The UK economy looks fundamentally different now from its image even as recently as thirty years ago, it is simply un-recognisable. And for the better, even in these momentarily unhealthy times.
Indeed,from a practically sclerotic housing market, the UK can now boast a large and growing private rental sector, standing alongside but not in the shadow of a sizeable healthy owner-occupancy market.
Where the latter was once plagued by flexible fast moving mortgage rates and high loan to values, it is now filled with fixed-rates, householders moreover enjoying greater equity in their homes than at any time in history.
In their turn, UK interest rates are no longer prone to politically-opportunistic moves than once was so sadly the case.
In relation to the UK’s retail banking sector - to which I will return - where once banks would swiftly foreclose and make housing matters so much unnecessarily worse, they now sensibly forebear, helped in doing so because they behave in a macro-prudential way, their oversight also back in professional hands.
Professional Bank of England hands too, holding the tiller of UK interest rates. And whilst these are historically low, in part because of ‘the crises’ of 2008 and the one we find ourselves in, that is far from the entire picture.
An important reason why inflation is so low is that the UK has moved to an entirely new pricing architecture, one brought about by the building out of e-commerce so we can buy ever more from disruptive technologies; technologies whose pervasive nature seems to grow ever faster and in which the UK is a world leader.
And whilst these technologies have destructively egressed into old sectors and “de-manned” them, they have created entirely new hiring demands, which if one reflected honestly, have actually involvednet new job creation.
After all, buying from the clouds still demands very much feet-on-the-ground to deliver on customer hunger and thirst for all manner of goods and services.
I write this with confidence because it is precisely what we witnessed ahead of this crisis.
Where our universities were once small-hallowed grounds occupied by ivory towers and filled with our privileged young adults – albeit often living in damp garret bedsits – the UK’s Higher Education Institutions (HEI’s) are now all-pervasive across every region and in many ways repopulating towns and cities beyond London.
Our ever-expanding universities have created an HEI sector that has occupied ever more real well-appointed commercial and residential real estate, recruited ever more skilled and general labour, and been ever more rewarded with lucrative fee-paying foreign students keen to be awarded prestigious degrees. Indeed, this crisis has thrust the UK’s HEI’s to the fore and made their business and science parks all the busier for our vaccinated health.

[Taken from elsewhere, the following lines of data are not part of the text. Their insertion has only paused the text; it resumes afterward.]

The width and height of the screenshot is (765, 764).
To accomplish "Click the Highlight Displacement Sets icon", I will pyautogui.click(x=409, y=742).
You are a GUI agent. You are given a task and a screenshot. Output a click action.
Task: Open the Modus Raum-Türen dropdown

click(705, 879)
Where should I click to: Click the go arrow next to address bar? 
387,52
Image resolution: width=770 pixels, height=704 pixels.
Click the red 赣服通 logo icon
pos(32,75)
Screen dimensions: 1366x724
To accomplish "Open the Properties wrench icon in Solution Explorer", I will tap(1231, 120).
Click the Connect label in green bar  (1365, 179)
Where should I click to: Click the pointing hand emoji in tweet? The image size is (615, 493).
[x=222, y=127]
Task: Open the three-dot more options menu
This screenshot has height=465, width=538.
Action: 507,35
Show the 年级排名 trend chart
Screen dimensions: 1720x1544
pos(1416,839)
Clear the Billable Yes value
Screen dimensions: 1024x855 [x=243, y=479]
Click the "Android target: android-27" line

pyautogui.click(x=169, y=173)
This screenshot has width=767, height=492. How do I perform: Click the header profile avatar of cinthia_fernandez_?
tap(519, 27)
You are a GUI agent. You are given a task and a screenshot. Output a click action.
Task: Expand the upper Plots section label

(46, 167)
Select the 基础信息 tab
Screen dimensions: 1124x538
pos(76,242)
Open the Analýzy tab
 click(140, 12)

Where once stood regionally monolithic ‘smoke-stack’ industries whose ebbs and flows brought plenty or poverty to their immediate surroundings, the UK now boasts a landscape where no single industry can be accused of holding any part of our nation hostage to its fortune or misfortune.
This is not to claim all these changes were easy or quick to make, merely to point to their arrival for our better. Let me paraphrase from Orwell and stand on that giant’s shoulders with“What can the England of 2021 have in common with the England of 1991? Nothing, except it happens to be the same nation, but now grown up and strapping”.
The British banking landscape has seen the disruptive arrival of a raft of virtual banks - Monza, Revolut, Atom, Starling and others - all vying to win over depositors from the old high street ‘stale-warts’ rivals. I have no doubt these tech savvy “newcos” will in turn face competition from fresh e-finance arrivals. I am no less sure that to keep ahead of the game the early entrants will move forward.
The disruptors named above will, I have no doubt, very quickly grow their currently extremely modest presence in the UK residential mortgage market. They will achieve this by acquiring/merging with existing non-banking mortgage-offering platforms.
What this all means for the UK residential market is easy enough to predict: ever more competition for UK mortgage custom, can only be good news for UK borrowers in terms of availability and affordability of debt.
As to whether there comes the risk that disruptors fuel a ‘housing bubble’ which ultimately bursts I will say only this. Sound demographic fundamentals - not least the increasing arrival of students from Asia and upturn in births from 2000 - alongside attentive regulatory oversight, should provide protection. Protection yes, but no cast iron guarantee. Back to the present.
Ahead of this crisis the UK had scaled to its highest ever number employed, 33 million and its lowest jobless rate, 3.8%. Yes, these figures included jobs which were laborious and far from fulfilling. However, one has to qualify (sic) it included the highest ever figure in UK history of skilled non-manual workers; a record 12 million in professional roles.
To repeat the upwards job journey cannot fail to involve an ever increasing number of workers involved in the extensive supply-chains that see goods and services journey to us at home, as well as be delivered to our traditional workplaces, when that is, we return to a post-coronavirus normal. This normal will be old in the sense WFH will be deemed an aberration.
Let me close with the UK’s ‘labour productivity problem’. It is simple enough to understand, for there is no doubt a problem. The problem is that in our ‘post smoke-stack’ service-based employment form, we have yet to master how best to measure our very real and rising productivity. Let’s just say, this problem is work in progress.